The company offers a multitude of services, ranging from routine procedures like injection administration to home chemotherapy, home ICU services and even pre- and post-natal maternity services.
WHY THEY MATTER
India has the second largest geriatric population in the world. Currently, 9% of Indians are over 60 — roughly 103 million people. This number is expected to go up to 300 million by 2050, which means one in five Indians will be a senior citizen, making home-based care a sort of necessity.
Also, non-communicable diseases including cardiovascular disease, diabetes, chronic obstructive pulmonary disease and cancer cause about 50% of deaths in India.
“The market was always there for home-based care; now it has become more organised,” says Thukral.
Which is not to say that the convenience comes with a glitch-free guarantee.

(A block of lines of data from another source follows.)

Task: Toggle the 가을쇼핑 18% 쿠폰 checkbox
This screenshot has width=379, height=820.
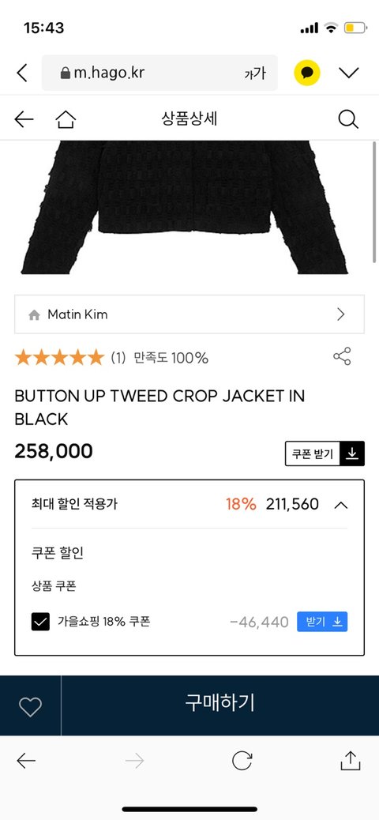Action: point(40,622)
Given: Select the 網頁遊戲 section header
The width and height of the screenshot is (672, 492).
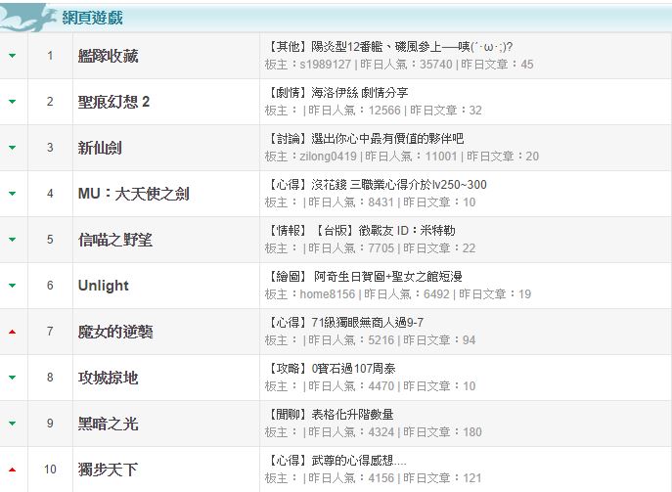Looking at the screenshot, I should 94,18.
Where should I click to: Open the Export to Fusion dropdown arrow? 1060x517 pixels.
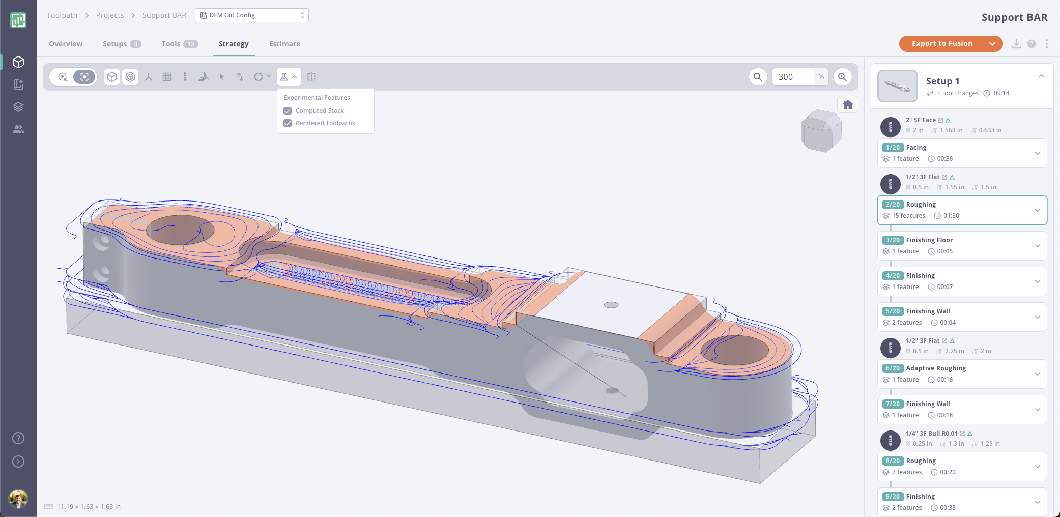pyautogui.click(x=992, y=44)
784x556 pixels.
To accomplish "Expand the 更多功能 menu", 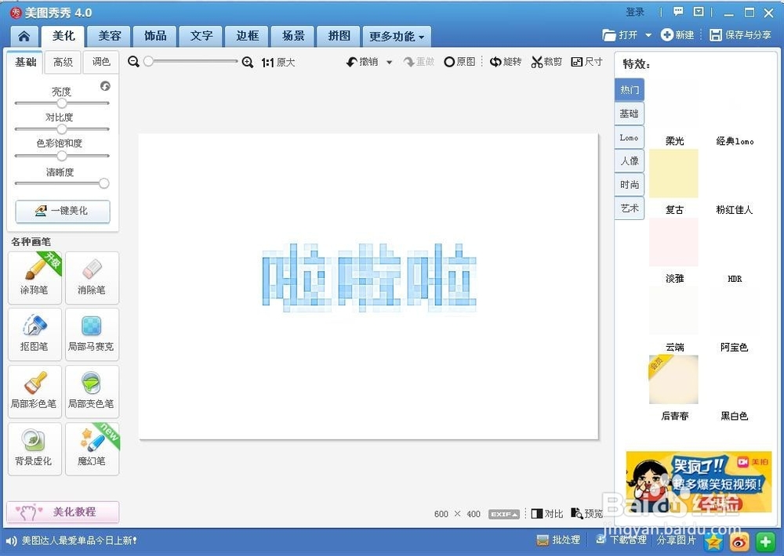I will point(397,36).
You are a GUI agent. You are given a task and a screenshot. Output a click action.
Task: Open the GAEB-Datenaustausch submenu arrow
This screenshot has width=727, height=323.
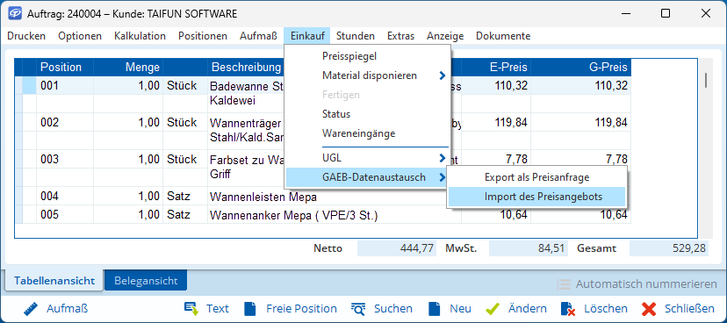(x=443, y=177)
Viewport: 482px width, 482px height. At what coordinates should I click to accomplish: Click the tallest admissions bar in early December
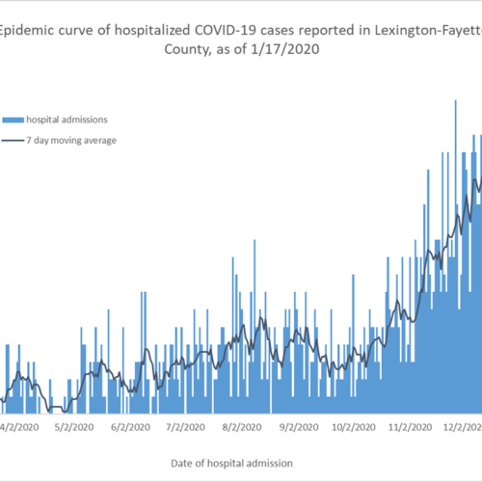(x=456, y=256)
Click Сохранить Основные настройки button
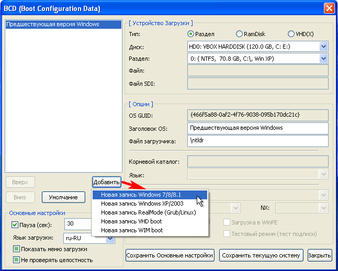338x271 pixels. 170,255
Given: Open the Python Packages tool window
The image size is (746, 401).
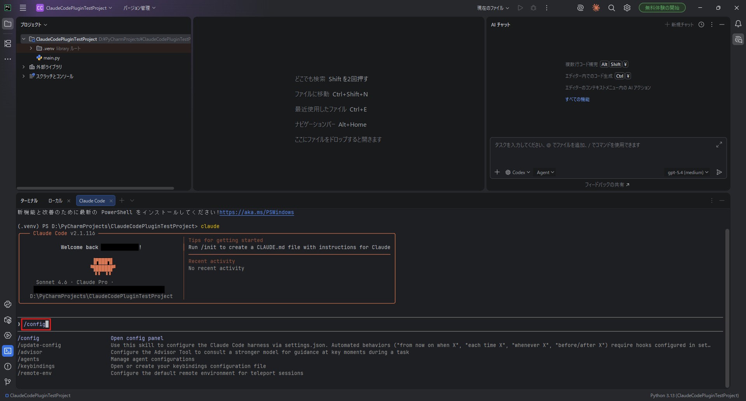Looking at the screenshot, I should [8, 320].
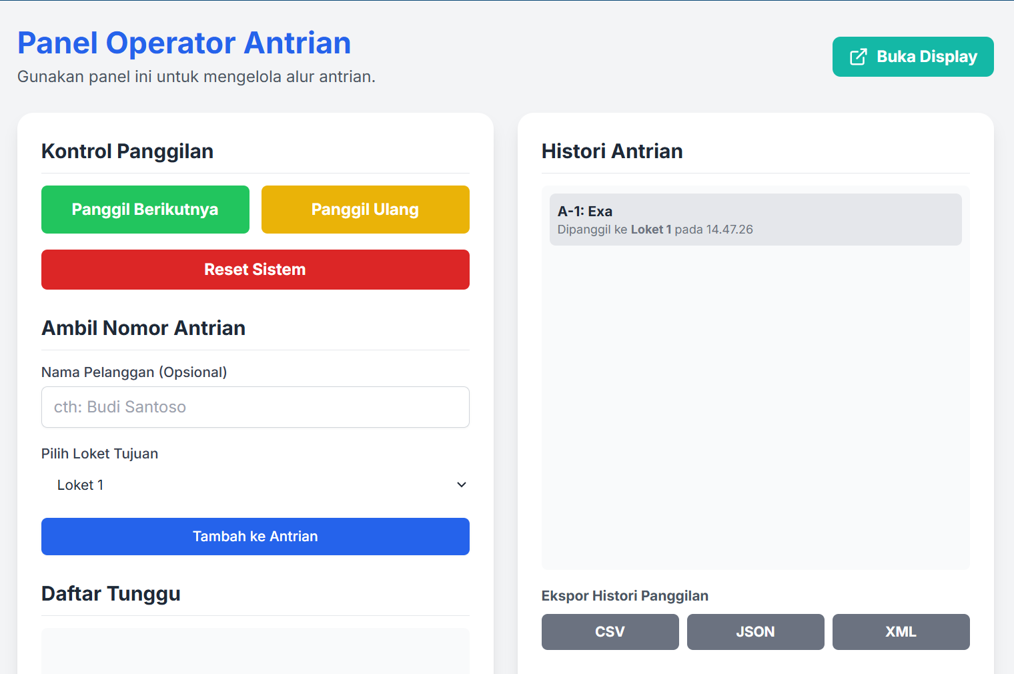1014x674 pixels.
Task: Click the yellow Panggil Ulang button
Action: (365, 210)
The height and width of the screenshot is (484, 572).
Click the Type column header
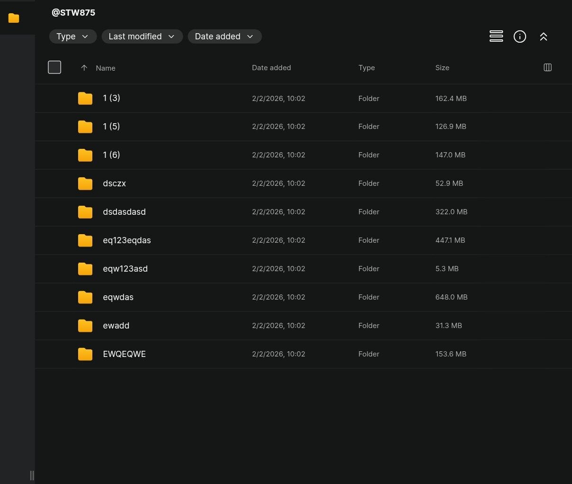(366, 68)
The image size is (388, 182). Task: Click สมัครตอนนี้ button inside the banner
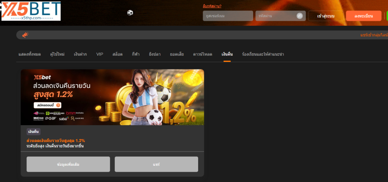tap(47, 105)
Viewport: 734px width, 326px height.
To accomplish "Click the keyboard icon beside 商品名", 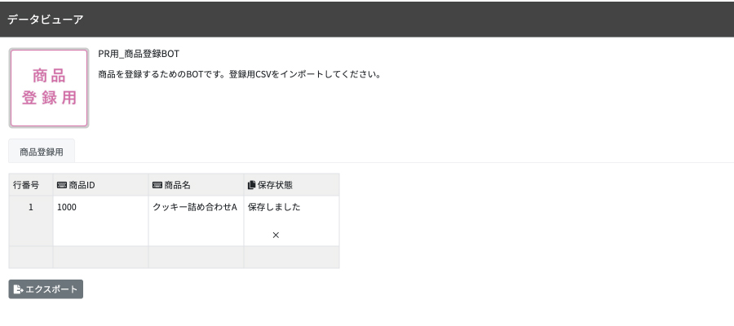I will (x=157, y=185).
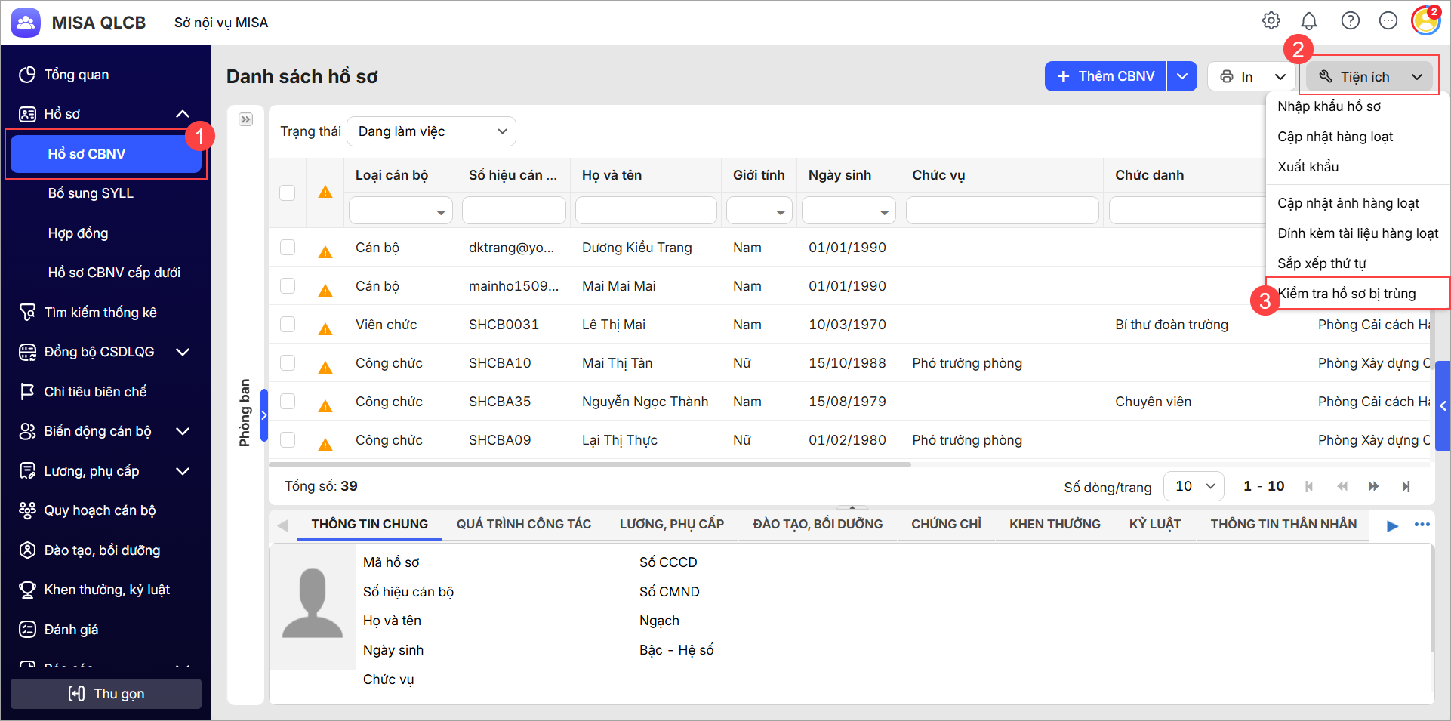Open user avatar profile menu

tap(1425, 21)
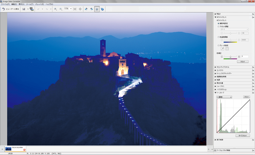Image resolution: width=255 pixels, height=155 pixels.
Task: Click the fit-to-window icon
Action: tap(75, 9)
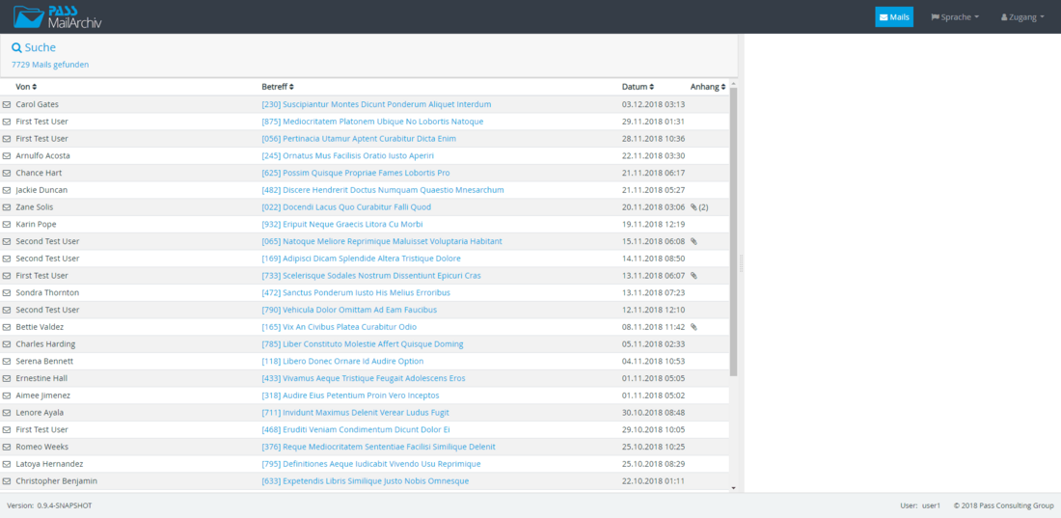Viewport: 1061px width, 518px height.
Task: Open mail "[785] Liber Constituto Molestie Affert"
Action: 362,343
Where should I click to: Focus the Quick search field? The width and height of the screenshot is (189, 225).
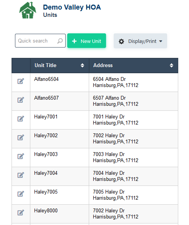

“Such a company or doctor can be taken to court, just as a hospital or medical practitioner can be, if the patient is not satisfied. If a doctor hasn’t examined the patient physically then chances of a wrong diagnosis or miscommunication increase. Though we haven’t received a case of this nature yet, the way such services are catching on, we might soon get one,” says Dr Girish Tyagi, member of the Delhi Medical Council.